Juan Cano/Presidencia Colombia/d / DPA
MADRID 4 fev. (EUROPA PRESS) -
O presidente da Colômbia, Gustavo Petro, afirmou nesta terça-feira que teve uma reunião “muito positiva” e com um tom “otimista” com seu homólogo norte-americano, Donald Trump, com quem conversou sobre as sanções e os métodos para combater o narcotráfico na fronteira com a Venezuela. “O que sinto em relação ao que vi e senti? Confusão em torno da realidade que se vive, por exemplo, em problemas como o narcotráfico e a energia. (Existem) diferentes linhas, sem dúvida, para ver o problema. Algumas agressivas, outras mais possivelmente construtivas, entre todos, nos agarramos (às que) nos unem, não às que nos separam", disse ele em declarações à imprensa.
Petro apontou que Bogotá e Washington podem ser “muito diferentes” em termos históricos e civilizacionais, embora o que une as duas nações seja “a liberdade”, ao mesmo tempo em que afirmou que os Estados Unidos, a Colômbia e a Venezuela perderam relações econômicas ao longo dos anos devido a “problemas políticos”.
“A primeira linha do narcotráfico (...) vive em Dubai, em Madri, em Miami. As agências dos Estados Unidos sabem disso”, defendeu, aludindo que a Colômbia não é a origem do narcotráfico e acrescentando que é preciso realizar um “trabalho de inteligência coordenado” para perseguir essas redes.
Por sua vez, o magnata republicano indicou que, embora os dois não se deem bem, tiveram uma reunião “muito boa” na Casa Branca. “Eu não o conhecia de nada e nos damos muito bem. Estamos trabalhando nisso”, afirmou em declarações à imprensa no Salão Oval.
┄┄┄┄┄┄┄┄┄┄┄┄┄┄┄┄┄┄┄┄
### REQUISITOS DA TAREFA
Segundo Petro, na notícia sobre o encontro com Trump, em que cidades vive a primeira linha do narcotráfico?

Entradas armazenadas
┄┄┄┄┄┄┄┄┄┄┄┄┄┄┄┄┄┄┄┄
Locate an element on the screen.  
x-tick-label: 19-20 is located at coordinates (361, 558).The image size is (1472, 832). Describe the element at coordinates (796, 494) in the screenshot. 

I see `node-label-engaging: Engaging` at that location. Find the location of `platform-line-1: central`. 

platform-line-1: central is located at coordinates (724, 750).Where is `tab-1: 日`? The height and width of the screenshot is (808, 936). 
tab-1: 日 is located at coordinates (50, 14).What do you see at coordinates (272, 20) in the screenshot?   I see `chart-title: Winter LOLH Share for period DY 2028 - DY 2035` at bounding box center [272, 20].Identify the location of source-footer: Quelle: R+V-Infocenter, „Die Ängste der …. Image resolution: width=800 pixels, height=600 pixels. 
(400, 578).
┄┄┄┄┄┄┄┄┄┄┄┄┄┄┄┄┄┄┄┄
### RESPOSTA
Em Dubai, em Madri e em Miami.